Malgré son importance en tant que réprimande pour les complices du génocide, comme l’a noté hier le magazine Foreign Affairs, la décision de la CIJ est politique: «une tentative de trouver un “terrain d’entente”, en reconnaissant d’une part la “préoccupation mondiale écrasante pour les pertes extraordinaires de vies humaines à Gaza” (manifestations populaires de masse dans le monde entier qui se poursuivent malgré tous les efforts pour les décourager et les réprimer), mais sans, d’autre part, ordonner réellement “la fin de l’opération militaire d’Israël”, ce qu’“Israël et les États-Unis auraient presque certainement rejeté”.

Réagissant à cette décision vendredi, le président israélien Benjamin Netanyahou l’a qualifiée de «scandaleuse», tandis que le ministre fasciste israélien de la Sécurité nationale a déclaré que les opérations d’Israël à Gaza se poursuivraient, quels que soient les ordres de la CIJ, déclarant: «Personne ne nous arrêtera – ni La Haye, ni l’axe du mal, ni personne d’autre».
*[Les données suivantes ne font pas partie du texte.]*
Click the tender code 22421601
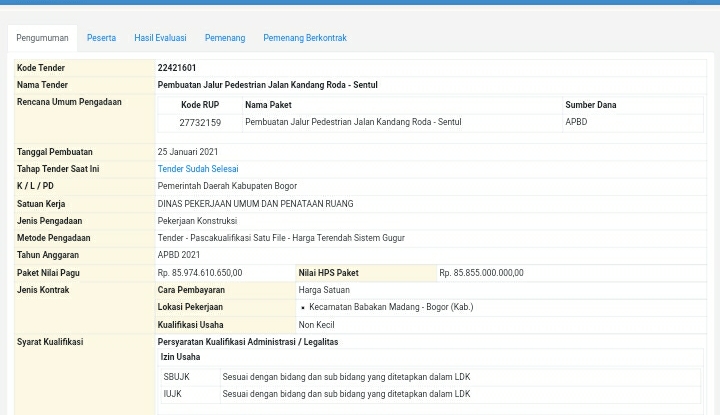The image size is (720, 415). click(176, 68)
Le refus de la CIJ d’appeler à un cessez-le-feu face aux preuves accablantes du génocide qui se déroule à Gaza souligne son caractère d’institution impérialiste. En mars 2022, quelques semaines après le début de la guerre en Ukraine, la CIJ n’a pas hésité à ordonner à la Russie de «suspendre immédiatement les opérations militaires qu’elle a commencées le 24 février».

La décision de vendredi confirme l’avertissement lancé par le World Socialist Web Site à l’issue de la présentation dévastatrice de l’Afrique du Sud devant la CIJ au début du mois: «Il est nécessaire de tirer de la procédure de jeudi une conclusion opposée à celle de ceux qui entretiennent l’illusion qu’elle annonce une renaissance des sentiments démocratiques, humains et rationnels dans les couloirs des Nations unies.»
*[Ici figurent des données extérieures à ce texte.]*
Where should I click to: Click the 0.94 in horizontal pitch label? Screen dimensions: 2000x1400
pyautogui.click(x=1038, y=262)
Arrêter le génocide, désarmer les auteurs et traduire les criminels de guerre en justice nécessitera la mobilisation de la classe ouvrière internationale sur la base de ses propres politiques indépendantes et de ses intérêts de classe, en opposition à tous les partis bourgeois, les politiciens et les États impérialistes, qui seront à jamais entachés par leur complicité et leur participation au génocide d’Israël contre le peuple palestinien.